DAVAO CITY (MindaNews/21 November) — A Messiah, according to my CLE teacher, is someone willing to sacrifice things precious to them for the sake of what they believe is for the greater good.
These people of character genuinely care about others enough to offer blood, sweat and tears for a cause.
In these modern times, there are many people who understand sacrifice; they act upon their judgment, knowing the consequences. These modern-day messiahs are everywhere, in leaders, parents, even teachers. I am lucky to know someone who is all of those.
My grandmother is a woman whom I respect and love very much. Ever since I was a child, teachers and parents of my friends came to talk to me about how inspiring she was. I didn’t understand as much; to me, she was my grandmother who knew what I wanted for Christmas, her habits to leave a pair of bedroom slippers in every room she frequented.
When she married my grandfather, they also married their families, cousins, siblings, parents.
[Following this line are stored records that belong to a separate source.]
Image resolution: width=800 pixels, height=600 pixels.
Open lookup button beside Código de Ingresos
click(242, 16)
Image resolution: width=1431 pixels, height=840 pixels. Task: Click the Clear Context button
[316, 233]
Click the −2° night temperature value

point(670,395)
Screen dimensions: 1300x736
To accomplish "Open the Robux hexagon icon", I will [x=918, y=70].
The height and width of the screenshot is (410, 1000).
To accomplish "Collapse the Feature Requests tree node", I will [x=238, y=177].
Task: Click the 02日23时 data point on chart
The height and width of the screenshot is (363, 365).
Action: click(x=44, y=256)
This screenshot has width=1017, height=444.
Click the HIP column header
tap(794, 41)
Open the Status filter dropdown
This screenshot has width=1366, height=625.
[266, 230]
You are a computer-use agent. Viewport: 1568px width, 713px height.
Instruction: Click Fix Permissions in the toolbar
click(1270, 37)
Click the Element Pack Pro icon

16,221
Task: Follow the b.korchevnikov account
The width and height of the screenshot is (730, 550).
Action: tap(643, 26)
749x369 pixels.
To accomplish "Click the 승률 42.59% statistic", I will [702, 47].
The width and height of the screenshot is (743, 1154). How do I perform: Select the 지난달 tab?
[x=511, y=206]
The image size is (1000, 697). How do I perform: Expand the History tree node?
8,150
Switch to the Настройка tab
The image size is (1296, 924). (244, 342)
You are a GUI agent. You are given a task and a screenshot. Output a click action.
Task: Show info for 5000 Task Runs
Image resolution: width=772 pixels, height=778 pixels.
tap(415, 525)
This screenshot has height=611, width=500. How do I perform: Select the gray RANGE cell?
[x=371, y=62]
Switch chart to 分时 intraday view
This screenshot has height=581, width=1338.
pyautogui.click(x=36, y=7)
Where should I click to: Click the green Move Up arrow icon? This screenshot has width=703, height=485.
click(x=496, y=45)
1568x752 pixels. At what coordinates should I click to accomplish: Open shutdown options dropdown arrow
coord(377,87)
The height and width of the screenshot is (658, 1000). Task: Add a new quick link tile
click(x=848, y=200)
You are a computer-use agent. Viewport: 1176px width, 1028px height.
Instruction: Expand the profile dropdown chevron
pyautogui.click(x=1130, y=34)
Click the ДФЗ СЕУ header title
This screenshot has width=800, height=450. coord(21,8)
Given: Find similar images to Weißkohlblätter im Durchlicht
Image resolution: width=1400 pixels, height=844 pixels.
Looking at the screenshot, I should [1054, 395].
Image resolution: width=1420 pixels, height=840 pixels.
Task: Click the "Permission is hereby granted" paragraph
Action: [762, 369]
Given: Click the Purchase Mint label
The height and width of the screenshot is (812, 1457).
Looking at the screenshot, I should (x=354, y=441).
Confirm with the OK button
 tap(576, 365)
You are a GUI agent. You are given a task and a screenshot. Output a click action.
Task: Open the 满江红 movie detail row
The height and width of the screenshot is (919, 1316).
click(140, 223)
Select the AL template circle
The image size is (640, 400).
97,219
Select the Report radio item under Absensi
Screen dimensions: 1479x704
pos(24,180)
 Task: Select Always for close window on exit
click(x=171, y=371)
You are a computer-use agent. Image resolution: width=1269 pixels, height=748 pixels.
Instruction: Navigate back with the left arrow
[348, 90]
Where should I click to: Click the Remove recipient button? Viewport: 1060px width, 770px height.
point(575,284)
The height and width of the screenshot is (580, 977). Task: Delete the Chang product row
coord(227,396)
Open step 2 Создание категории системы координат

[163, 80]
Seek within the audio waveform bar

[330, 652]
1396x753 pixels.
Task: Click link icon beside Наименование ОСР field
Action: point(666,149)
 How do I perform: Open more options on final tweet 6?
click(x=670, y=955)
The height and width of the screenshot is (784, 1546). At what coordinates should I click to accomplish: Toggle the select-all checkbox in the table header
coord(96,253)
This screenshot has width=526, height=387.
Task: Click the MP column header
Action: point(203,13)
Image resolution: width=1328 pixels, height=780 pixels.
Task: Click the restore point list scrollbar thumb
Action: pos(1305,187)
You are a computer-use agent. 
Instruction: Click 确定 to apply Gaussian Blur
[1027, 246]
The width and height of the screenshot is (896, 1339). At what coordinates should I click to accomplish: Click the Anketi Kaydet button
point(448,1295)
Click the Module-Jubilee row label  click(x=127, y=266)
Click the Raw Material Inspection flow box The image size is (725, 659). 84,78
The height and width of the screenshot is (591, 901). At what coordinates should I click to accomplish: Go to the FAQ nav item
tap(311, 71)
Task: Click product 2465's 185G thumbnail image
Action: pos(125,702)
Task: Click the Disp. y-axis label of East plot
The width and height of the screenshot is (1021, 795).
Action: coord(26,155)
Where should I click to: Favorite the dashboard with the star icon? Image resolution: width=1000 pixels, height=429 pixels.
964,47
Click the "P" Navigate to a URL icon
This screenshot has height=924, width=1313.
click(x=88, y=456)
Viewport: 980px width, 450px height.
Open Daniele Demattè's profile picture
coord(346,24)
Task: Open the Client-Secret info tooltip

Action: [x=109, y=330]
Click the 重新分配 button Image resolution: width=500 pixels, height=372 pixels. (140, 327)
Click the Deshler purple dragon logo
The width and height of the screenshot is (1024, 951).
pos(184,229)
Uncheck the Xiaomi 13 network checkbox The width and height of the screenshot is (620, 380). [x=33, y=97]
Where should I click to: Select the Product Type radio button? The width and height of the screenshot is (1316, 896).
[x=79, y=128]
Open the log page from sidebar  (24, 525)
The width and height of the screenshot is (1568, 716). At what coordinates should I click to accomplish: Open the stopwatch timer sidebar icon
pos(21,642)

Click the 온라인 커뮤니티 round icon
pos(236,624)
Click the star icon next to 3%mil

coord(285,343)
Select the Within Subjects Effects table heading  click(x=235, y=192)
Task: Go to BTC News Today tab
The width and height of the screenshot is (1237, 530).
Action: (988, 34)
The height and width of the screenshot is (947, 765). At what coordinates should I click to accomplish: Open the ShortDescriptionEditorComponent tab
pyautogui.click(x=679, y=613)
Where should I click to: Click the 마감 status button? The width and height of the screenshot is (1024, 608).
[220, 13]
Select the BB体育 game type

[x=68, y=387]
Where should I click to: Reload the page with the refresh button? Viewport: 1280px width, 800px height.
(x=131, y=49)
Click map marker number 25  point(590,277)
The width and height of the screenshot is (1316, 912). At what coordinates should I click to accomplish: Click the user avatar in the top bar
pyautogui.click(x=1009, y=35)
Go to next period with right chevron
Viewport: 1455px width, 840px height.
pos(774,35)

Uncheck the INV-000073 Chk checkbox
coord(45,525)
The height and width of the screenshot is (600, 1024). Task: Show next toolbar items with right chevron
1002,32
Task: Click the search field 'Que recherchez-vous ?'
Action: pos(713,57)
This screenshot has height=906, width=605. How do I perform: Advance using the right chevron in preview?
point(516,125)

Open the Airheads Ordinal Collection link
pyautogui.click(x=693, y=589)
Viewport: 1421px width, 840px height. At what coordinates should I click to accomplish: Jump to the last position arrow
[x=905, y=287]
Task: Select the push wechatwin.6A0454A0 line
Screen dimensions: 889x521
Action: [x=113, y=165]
They raised four growing boys and took care of the big family when it was hard to get by.
My lolo was a human rights lawyer. He was a leader among the activists against Marcos in Davao, a member of the Davao Three-they led the rallies and protests in Davao. He was very brave, inspiring many people before he died. They knew him as a lawyer, as a strong believer of justice. I knew him as Tatay Larry, someone who would bounce me on his knee and ask, ‘Gwapo ba ako?” and laugh when I nodded, after a few seconds.
Whenever I asked about my father’s childhood, sometimes my mother would tell me about the times at home when the military raided homes. They would enter my father’s house to roughly bring my grandfather to jail, leaving the home in disarray, and my grandmother to calm down our relatives and assure my dad and his brothers that everything would be alright.
When he was in jail, my grandmother took his place at the head of the protests, making arguments against injustice. When my grandfather died, my grandmother was a founding member of the Gabriela partylist.
When she became a congresswoman, she had to spend more time in Manila than at home in Davao. I saw less and less of her, and looked forward to her coming home from Manila, or Canada, or wherever else she traveled to. She would (and still does) try to come home at the barest of weekends and holidays.
As a politician, she fights for women’s and children’s rights. She has to deal with disagreeable people, and those who don’t exactly have her back. She has to deal with people who mistrust the government and administration, and the people who are sometimes affronted by her passion for her beliefs.
On November 13, 2007, a bombing occurred at the Batasang Pambansa. The legislative session having ended, lawmakers were just leaving when the blast happened. My grandmother, in her car, survived the incident. Her driver, only inches from her, did not. That year, she spent her birthday at St. Luke’s Hospital.
After hearing the news, my father and my uncle went to Manila to be with my grandmother. It became like that, returning from the hospital with news about how she fared. We couldn’t go to see her in Manila, and she couldn’t come home.
My grandmother recuperated eventually, and left the hospital ready to work. In fact, right out of the hospital, so my mother told me, she went straight to her office, three flights up – the world, to her, couldn’t wait.
Part of me was afraid I wouldn’t recognize her. I saw her less after she became a representative, and as a ten-year old, anything and everything was subject to change. I was glad the first time we went over for dinner after she returned, because it was still my Mamiluz – the person who watched a different kind of CSI on the television at night, played Bookworm, Scrabble or Clue with me and insisted on a hug and a kiss instead of ‘mano’. I just saw her last Araw ng Patay, visiting cemeteries from Buhangin to Toril. I remember she bought dirty ice cream and refused to sit down despite the sweltering heat.
My grandmother should have retired long ago, but she pushed through, and eventually helped in writing the controversial RH Bill.
I believe my grandmother’s doing something for the Philippines. My grandmother stands with not much to gain and more to risk. She’s risked physical and social security, time with her family, rest, leisure and peace so that we may not have to.
As a modern-day messiah, my grandmother is far from over. (Sage Danielle Ilagan is a sophomore at the Ateneo High School. She wrote this piece on her grandmother’s birthday. She also says that the world does not always reward doing the right thing, but it always is the right thing to do.)